A viagem de ônibus trouxe muitas reflexões, até mesmo quando no ônibus “um louco” queria quebrar a janela e agredir os passageiros. Aparentemente ele era uma pessoa “normal”, mas em dados momentos se incomodada com alguma coisa e começa a gritar e bater na janela e agredir os passageiros. Após duas tentativas de quebrar a janela aos murros, e de Fabiana Araújo, do Caçuá, que estava sentada ao lado dele, quase morrer do coração, o ônibus parou e ele acabou sendo levado pelo Serviço Médico de uma cidadezinha à beira da estrada, tranquilizando a todos.
Será que ele era mesmo “louco”? O que é esta tal sanidade? Somos normais diante desse mundo tão enquadrado?

Voltei para casa com aquela cena na cabeça, pensando que muitas vezes somos loucos e sós, incompreendidos na nossa arte e possibilidade de ver o mundo de outra forma.
Um homem sozinho conseguiu mobilizar um ônibus de cheio de pessoas.
O que podemos fazer utilizando a força da nossa arte? Seremos jogados para fora como “o louco” do ônibus?  O que nossa arte representa para aquelas pessoas do ônibus? E para tantas pessoas da minha cidade e Estado?
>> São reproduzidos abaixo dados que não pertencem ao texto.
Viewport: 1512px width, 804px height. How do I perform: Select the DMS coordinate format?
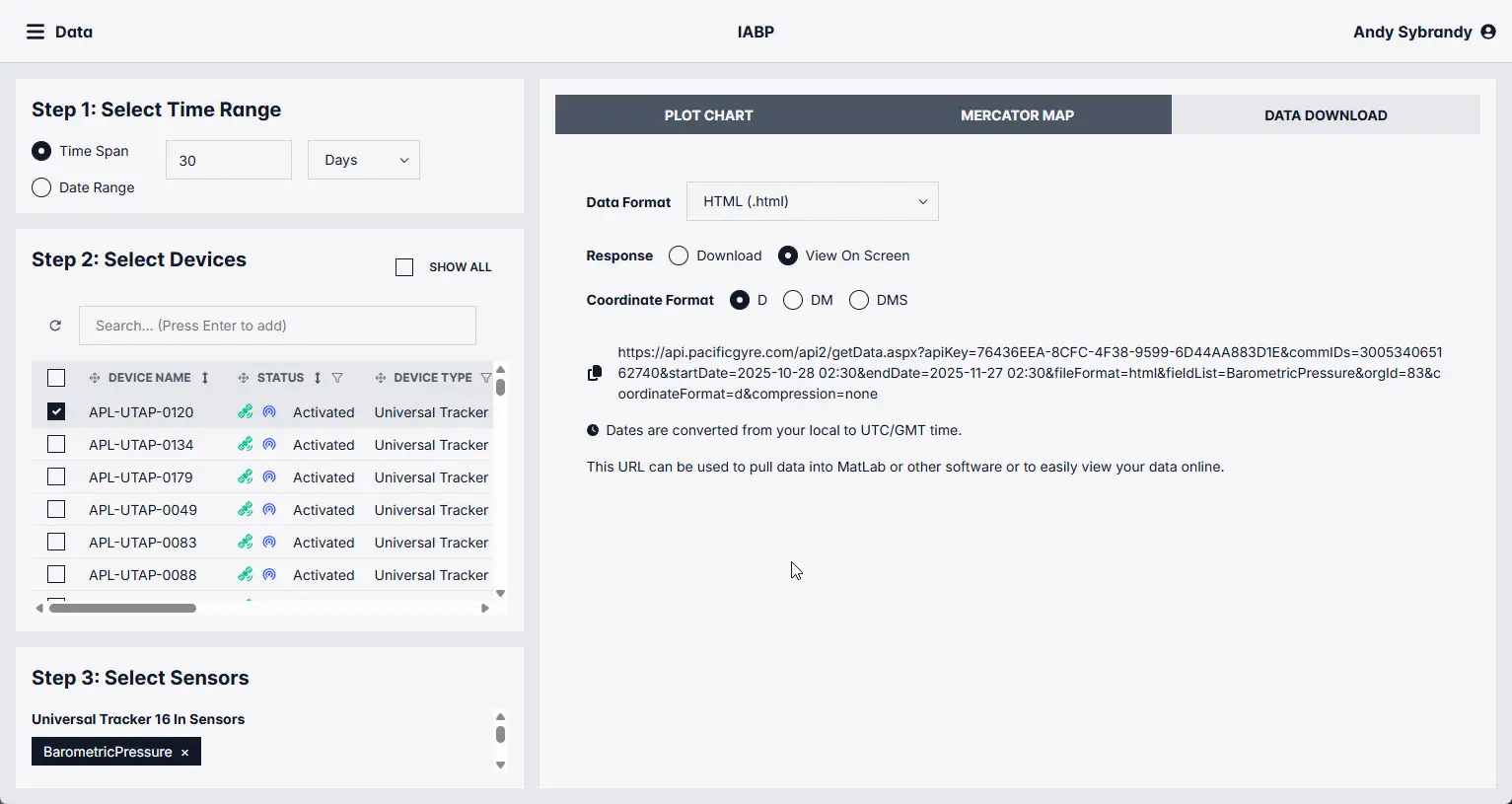pos(859,300)
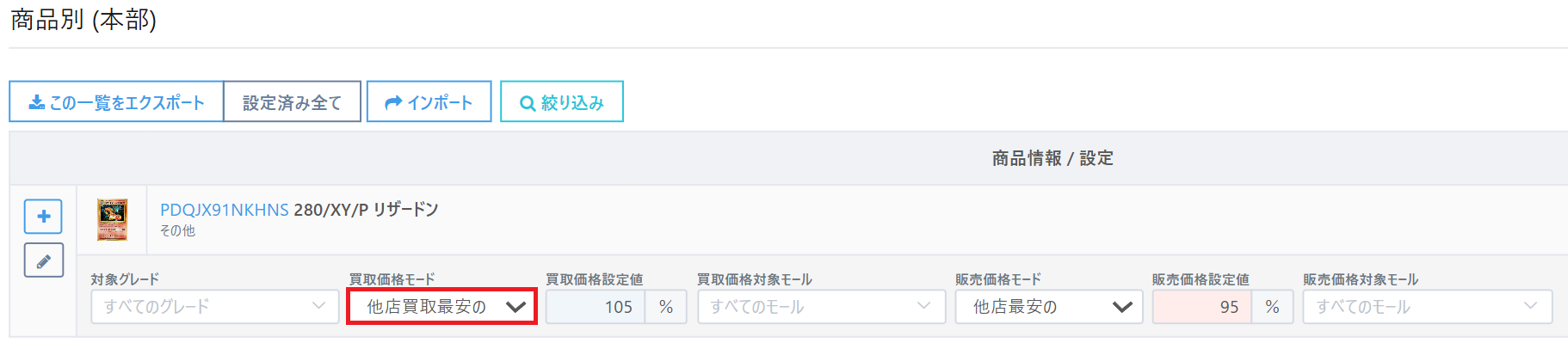1568x349 pixels.
Task: Click the この一覧をエクスポート export button
Action: pyautogui.click(x=116, y=102)
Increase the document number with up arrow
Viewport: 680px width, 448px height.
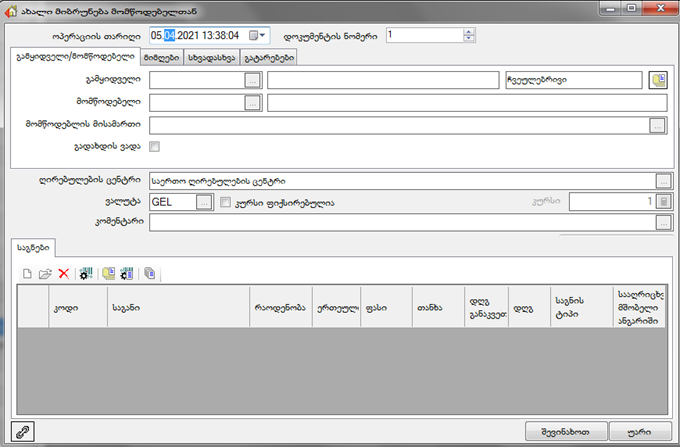[x=467, y=31]
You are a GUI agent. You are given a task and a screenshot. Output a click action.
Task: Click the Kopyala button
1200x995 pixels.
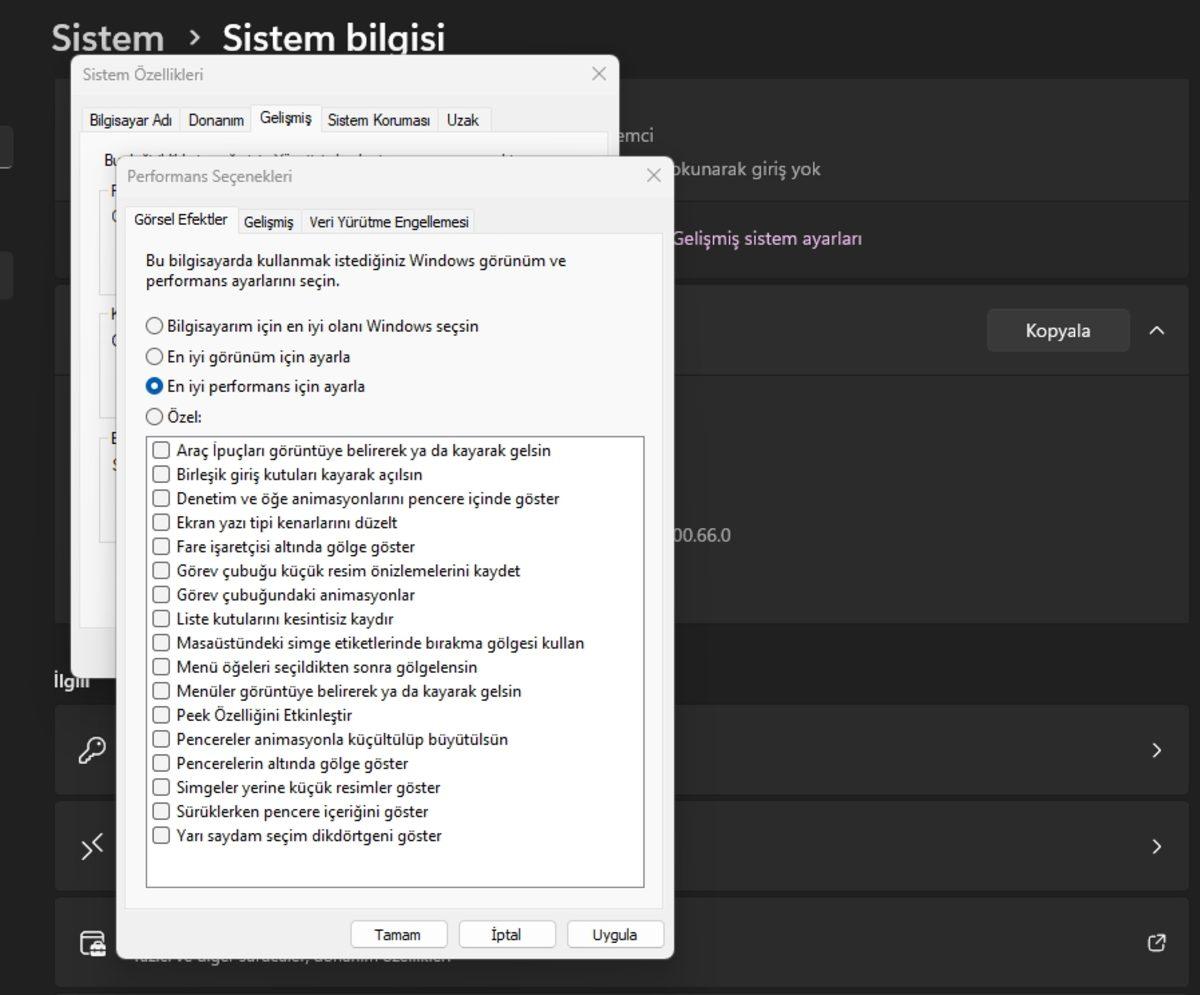click(x=1057, y=331)
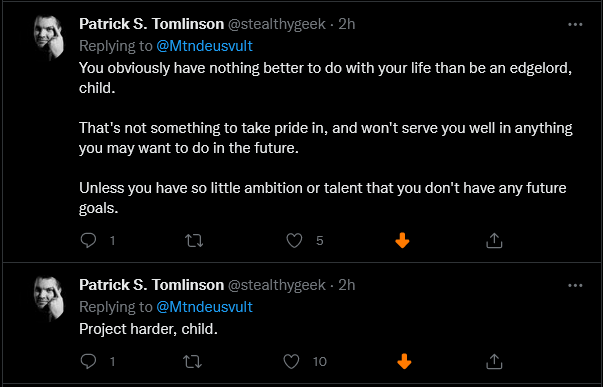
Task: Open @Mtndeusvult mention in second tweet
Action: 204,307
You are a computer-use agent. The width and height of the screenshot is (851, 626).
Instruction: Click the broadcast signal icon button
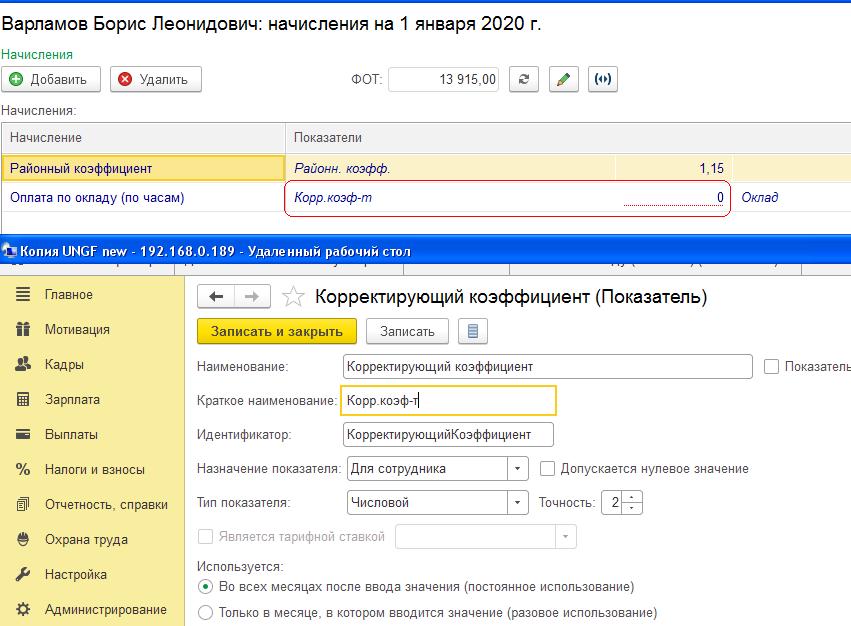click(601, 80)
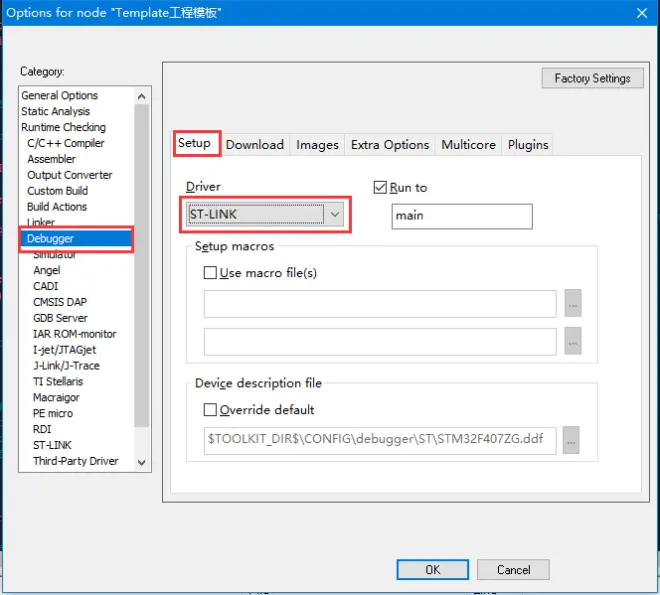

Quero um sentido para a minha arte! Quero poder levá-la para muitas pessoas, poder tocá-las com uma mensagem de reflexão e mudança que ultrapassa o divertimento banal e comercial.
Acham que sou louco?! (...)

Gostaríamos muitíssimo, não de agradecer, mas de parabenizar a sensibilidade de todos que colaboraram para a nossa participação no VI Festival de Cenas Curtas Galpão Cine Horto, desde a comissão a toda produção do festival, ao meu grupo que sempre deu o sangue e acredita no nosso trabalho, apesar de todas as dificuldades possíveis e imagináveis.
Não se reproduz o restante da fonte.